[Exercise materials — start]

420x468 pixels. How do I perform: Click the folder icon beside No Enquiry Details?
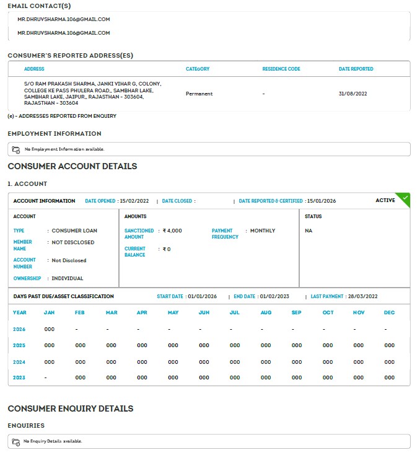17,441

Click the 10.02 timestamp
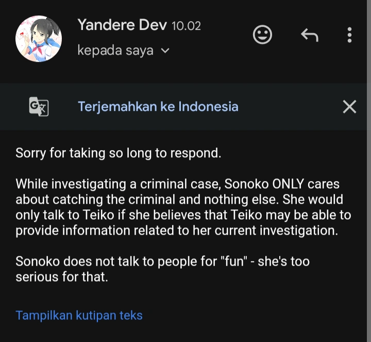click(x=186, y=25)
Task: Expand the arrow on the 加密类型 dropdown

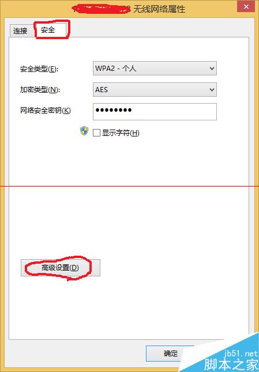Action: click(x=212, y=90)
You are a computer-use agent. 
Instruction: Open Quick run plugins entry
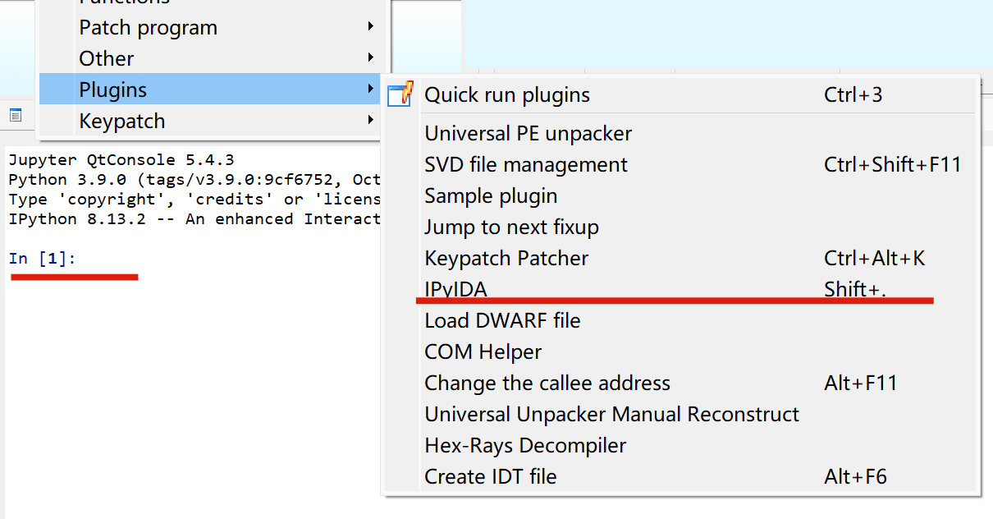pyautogui.click(x=507, y=95)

[Exercise materials — finish]

■ **Action item**: Word for word, give back each entry from above, but skip any picture.

■ **Exercise result**:
420x468 pixels. How do I perform: Click the folder icon beside No Enquiry Details?
17,441

Click the 10.02 timestamp
click(x=186, y=25)
Task: Expand the arrow on the 加密类型 dropdown

Action: click(x=212, y=90)
You are a computer-use agent. 
Instruction: Open Quick run plugins entry
pyautogui.click(x=507, y=95)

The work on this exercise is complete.